I found this interesting, so I thought I would share it.

Over the last few years I had amassed quite a number of various gaming system games that I never used anymore (if at all) so I decided to trade them in at Best Buy (they do this for store credit). Though $3 for a $50 game wasn't exactly attractive, I figured I could get a free Blue Ray out of it, so why not.

I showed up with a stack of games, and sat at the counter for about 30 minutes while the guy individually entered each title, catalog number, etc for each game. After all that, he finally said that he needed to see my driver's license in order to give me my $73 credit. I always question this type of thing, so asked him why. "In case these were stolen" he says, going on to say it is store policy. Whatever, I think, so I give it to him. He doesn't just look at it, but starts entering my info into the system - I didn't care because it was an out-of-state license, but didn't like that he was actually entering it into the system.

He then notices that my license had expired a month earlier. I actually knew this, but wasn't going to offer it up. He says he can't take it, and I give the obligatory "I'm not driving in the store, I'm just giving you games" bit and the "it was me a month ago, so what difference does it make now" pitch. He goes asks the manager, and sure enough, they can't take it because it is expired.
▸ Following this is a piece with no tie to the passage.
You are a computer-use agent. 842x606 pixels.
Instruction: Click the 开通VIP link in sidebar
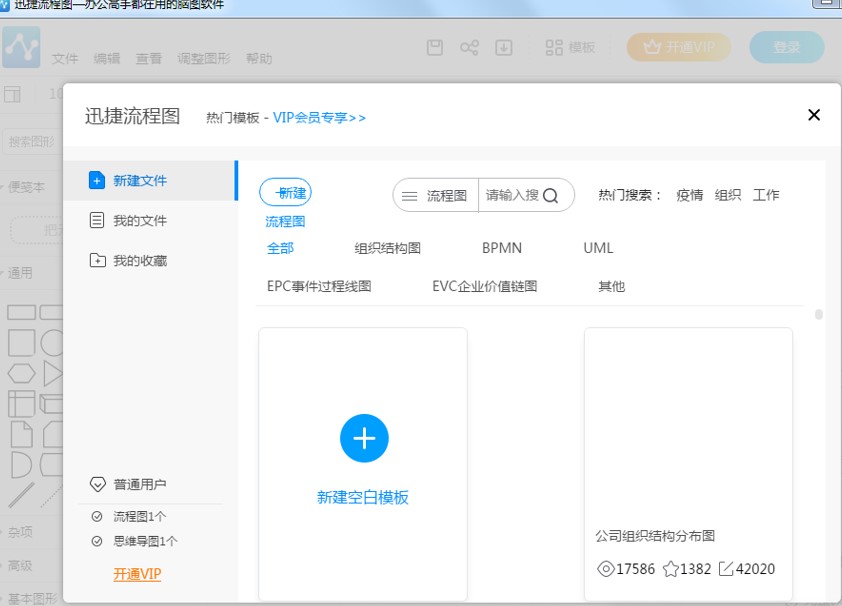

So this is the point where I really start to wonder and ask more questions about what difference it makes. He then tells me that the reason he has to enter so much information, including each individual title and UPC, is because they have to send all this information to the Seattle police in case any of the titles I turned in were reported stolen by someone. I asked how they expected to match up a stolen title with a redeemed one short of putting 5 "Pimp My Ride" games in a line-up for identification, and of course the kid didn't know and didn't care. I then pointed out that even if I did steal it, if the cops came around looking for it, I wouldn't have it anymore anyway because it would be in the Best Buy warehouse. More not caring.

While the overall process of wasting police resources on tracking games that might have been stolen seems like a complete waste of time and money, what really concerned me is that Best Buy was going to send my personal information over to the police without disclosing anything to me. There was no mention of it anywhere, no fine print, nothing. Had my license not been expired, that info (which they would not have had) would be put into the public system, and there would be no way I could control the information or what they did with it. This would have been particularly bad if I had to explain why I had a copy of "Barbie's Horse Adventure" at some point.

As far as profiling is concerned, you would think they would be more interested in the fact that I was going to use the $73 credit towards the purchase of a couple of seasons of Dexter, but I have no way of knowing that they wouldn't have sent this information anyway. It begs the question as to what other information Best Buy is sending to whom, and what kind of privacy rights I am implicitly giving up by shopping there. If they can report personal information to government agencies without my knowledge, approval, or any sort of notification, and in this case collected the information for the explicit purpose of doing so, why else are they collecting?

AFAIAC, there is something seriously wrong with this. Anyway, I thought I would share this in case anyone found it interesting.

T

There's no reason to think "outside the box"
If you don't think yourself into it.